While those extras are enjoyable, they’re unfortunately all we get. It would have been incredible (but perhaps wishful thinking) to include a look at the backstage development of adapting the legacy of Tangled to television. At the very least, though, it would have been nice to include a few episodes of the show, especially since the disc’s main feature is under an hour. (For what it’s worth, the entire first “real” episode of the show is available for free on YouTube.)
Final Thoughts ✮✮
If you’re keeping track, we have Shrek Forever After (a 2010 film), Tangled Ever After (a 2012 short), Frozen Ever After (a 2016 Epcot attraction), and now Tangled: Before Ever After.
This is truly just the beginning of a new era for Disney Television Animation. As stated earlier, Tangled: The Series is the first full-blown program adapted from a Disney franchise in quite some time, and is the first in a string of similarly approached endeavors that use existing characters as a springboard. This summer DuckTales will be rebooted in a completely new series and this fall Big Hero 6: The Series will make its debut.
Despite the flaws of Tangled: Before Ever After, namely Rapunzel’s mishandled personality, it’s not quite fair to judge an entire series solely from its introduction. What is fair, though, is to perform the primary function of this review: recommend or dissuade this DVD purchase. What’s bizarre is the platform… who wants to own anything on just DVD anymore? It seems archaic that this is the only option for home video release, with the DVD package not including a Blu-ray or the more desirable digital copy of the film. Under that basis and paired with the minimal bonus material, there is little reason to suggest this as a purchase unless the rather nice replica of Rapunzel’s journal is a must-have or this particular triple-episode is one you personally would want to rewatch again and again. Even then, though, the film alone with no extras is available on iTunes for $4.99. By comparison, the DVD with the shorts and journal sells for as high as $17. Something to consider.
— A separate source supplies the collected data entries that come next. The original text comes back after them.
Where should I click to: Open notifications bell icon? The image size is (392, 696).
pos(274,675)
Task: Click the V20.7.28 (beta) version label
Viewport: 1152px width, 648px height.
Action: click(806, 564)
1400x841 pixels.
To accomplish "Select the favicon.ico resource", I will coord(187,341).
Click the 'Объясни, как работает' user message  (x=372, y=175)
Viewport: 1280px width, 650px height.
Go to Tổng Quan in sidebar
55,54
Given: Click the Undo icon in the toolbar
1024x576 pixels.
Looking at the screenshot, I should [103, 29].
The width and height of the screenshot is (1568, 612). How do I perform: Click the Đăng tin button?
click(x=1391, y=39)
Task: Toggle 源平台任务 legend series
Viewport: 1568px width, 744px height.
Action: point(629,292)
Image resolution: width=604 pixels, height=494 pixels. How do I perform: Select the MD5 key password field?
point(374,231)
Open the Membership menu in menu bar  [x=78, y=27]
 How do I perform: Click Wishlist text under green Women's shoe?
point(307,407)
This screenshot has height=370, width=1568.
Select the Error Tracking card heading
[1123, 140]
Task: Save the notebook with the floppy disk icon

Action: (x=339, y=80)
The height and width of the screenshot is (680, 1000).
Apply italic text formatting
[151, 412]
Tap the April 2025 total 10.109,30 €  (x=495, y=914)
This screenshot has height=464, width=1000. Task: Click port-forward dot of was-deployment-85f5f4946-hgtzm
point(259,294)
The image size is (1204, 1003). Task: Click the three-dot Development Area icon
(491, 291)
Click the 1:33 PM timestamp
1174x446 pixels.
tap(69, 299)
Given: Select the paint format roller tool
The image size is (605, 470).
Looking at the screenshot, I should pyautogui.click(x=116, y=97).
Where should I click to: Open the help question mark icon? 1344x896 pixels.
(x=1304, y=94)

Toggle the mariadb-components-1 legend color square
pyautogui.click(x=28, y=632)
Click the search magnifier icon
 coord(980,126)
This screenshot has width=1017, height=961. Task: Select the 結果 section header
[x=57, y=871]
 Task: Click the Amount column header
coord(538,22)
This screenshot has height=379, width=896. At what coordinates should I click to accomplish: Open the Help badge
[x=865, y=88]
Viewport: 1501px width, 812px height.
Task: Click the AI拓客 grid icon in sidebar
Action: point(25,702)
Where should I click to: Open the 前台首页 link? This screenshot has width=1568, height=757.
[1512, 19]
However, there is plenty reason to suggest at least a trial viewing of the show itself on Disney Channel or online. Here’s hoping that in the same way we remember joining Aladdin and Jasmine on Arabian adventures or tracking down alien experiments with Lilo and Stitch, today’s generation will grow to have the same television connection with Rapunzel and Flynn Rider, inspiring heroes worthy of such a legacy.